The political economy of dissonance
- Cite this article as:
- Brady, G.L., Clark, J.R. & Davis, W.L. Public Choice (1995) 82: 37. doi:10.1007/BF01047728
Cognitive dissonance is defined as the psychological discomfort or annoyance that may exist when an individual's choice is not consistent with his values and beliefs. Dissonance may cause an individual to reconsider his values and beliefs, enter new choices with different parameters, respond to the constraints imposed, or change his individual preference function. This paper extends Festinger's (1957) theory of cognitive dissonance to the work of public choice theorists and seeks to explain the incentives of the iron triangle to foment and quell dissonance. Examples are provided for specific environmental and health and safety risks.

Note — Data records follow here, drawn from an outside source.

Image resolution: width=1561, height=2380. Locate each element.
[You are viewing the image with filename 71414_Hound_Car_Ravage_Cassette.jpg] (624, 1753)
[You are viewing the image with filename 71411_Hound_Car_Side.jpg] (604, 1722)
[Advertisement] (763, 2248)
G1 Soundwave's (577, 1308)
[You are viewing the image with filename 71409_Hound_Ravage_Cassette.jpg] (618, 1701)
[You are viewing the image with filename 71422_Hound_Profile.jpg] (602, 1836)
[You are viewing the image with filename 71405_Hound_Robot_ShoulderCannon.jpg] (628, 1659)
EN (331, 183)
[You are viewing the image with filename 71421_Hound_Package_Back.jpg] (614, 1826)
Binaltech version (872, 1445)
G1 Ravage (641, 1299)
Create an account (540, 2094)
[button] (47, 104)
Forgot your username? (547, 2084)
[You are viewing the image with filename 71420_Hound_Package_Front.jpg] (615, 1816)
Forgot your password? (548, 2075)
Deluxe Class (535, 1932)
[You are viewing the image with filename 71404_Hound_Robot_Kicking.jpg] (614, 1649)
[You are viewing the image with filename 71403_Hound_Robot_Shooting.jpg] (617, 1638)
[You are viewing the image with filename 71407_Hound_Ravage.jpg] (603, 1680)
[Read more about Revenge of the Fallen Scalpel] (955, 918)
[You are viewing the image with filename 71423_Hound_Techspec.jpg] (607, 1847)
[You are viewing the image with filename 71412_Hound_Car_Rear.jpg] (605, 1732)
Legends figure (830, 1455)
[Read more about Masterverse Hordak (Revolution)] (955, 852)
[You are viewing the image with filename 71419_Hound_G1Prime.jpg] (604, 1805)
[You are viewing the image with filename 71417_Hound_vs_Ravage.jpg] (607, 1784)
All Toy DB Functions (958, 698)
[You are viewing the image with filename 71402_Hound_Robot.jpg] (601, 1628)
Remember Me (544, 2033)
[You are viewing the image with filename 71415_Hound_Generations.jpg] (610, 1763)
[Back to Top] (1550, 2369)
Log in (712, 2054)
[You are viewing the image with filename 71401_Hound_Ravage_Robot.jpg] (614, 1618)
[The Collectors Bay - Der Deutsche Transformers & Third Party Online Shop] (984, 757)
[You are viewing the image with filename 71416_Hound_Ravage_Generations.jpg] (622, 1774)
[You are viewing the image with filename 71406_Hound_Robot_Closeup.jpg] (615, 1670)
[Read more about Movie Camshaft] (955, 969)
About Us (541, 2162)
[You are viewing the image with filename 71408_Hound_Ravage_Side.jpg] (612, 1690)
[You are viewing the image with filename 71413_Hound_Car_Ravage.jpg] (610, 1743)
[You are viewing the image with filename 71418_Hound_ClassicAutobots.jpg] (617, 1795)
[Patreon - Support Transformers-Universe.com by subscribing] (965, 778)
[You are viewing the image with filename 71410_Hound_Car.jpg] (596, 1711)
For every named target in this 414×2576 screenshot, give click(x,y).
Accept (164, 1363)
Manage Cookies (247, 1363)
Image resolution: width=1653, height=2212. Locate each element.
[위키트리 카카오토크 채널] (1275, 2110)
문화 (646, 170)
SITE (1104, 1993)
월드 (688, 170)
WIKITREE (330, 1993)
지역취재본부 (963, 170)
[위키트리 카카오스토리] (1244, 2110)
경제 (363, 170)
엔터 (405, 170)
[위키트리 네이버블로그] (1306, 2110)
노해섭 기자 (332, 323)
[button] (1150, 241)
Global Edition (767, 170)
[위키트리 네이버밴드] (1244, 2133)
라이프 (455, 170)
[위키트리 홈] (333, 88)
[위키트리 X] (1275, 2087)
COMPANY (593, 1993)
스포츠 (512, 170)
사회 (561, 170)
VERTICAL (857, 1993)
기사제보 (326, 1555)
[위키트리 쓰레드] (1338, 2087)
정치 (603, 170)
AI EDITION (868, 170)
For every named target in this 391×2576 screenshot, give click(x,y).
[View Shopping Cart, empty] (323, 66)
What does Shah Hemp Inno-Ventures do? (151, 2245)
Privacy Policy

Akerlof and Dickens (1983) used cognitive dissonance to justify public sector intervention as necessary to correct what they perceived as a market failure in the choice of safety equipment by workers in hazardeus industries. Unlike Akerlof and Dickens (1983), we argue that the concept of cognitive dissonance is applicable to the analysis of public sector decisions giving rise to government failure as well as private decisions involving possible market failure. This paper views the public sector as a market-like arrangement in which dissonance may be produced and exchanged like any other commodity. Cognitive dissonance provides a useful framework for examining individual choice and also expands our understanding of the unseen elements of rent-seeking.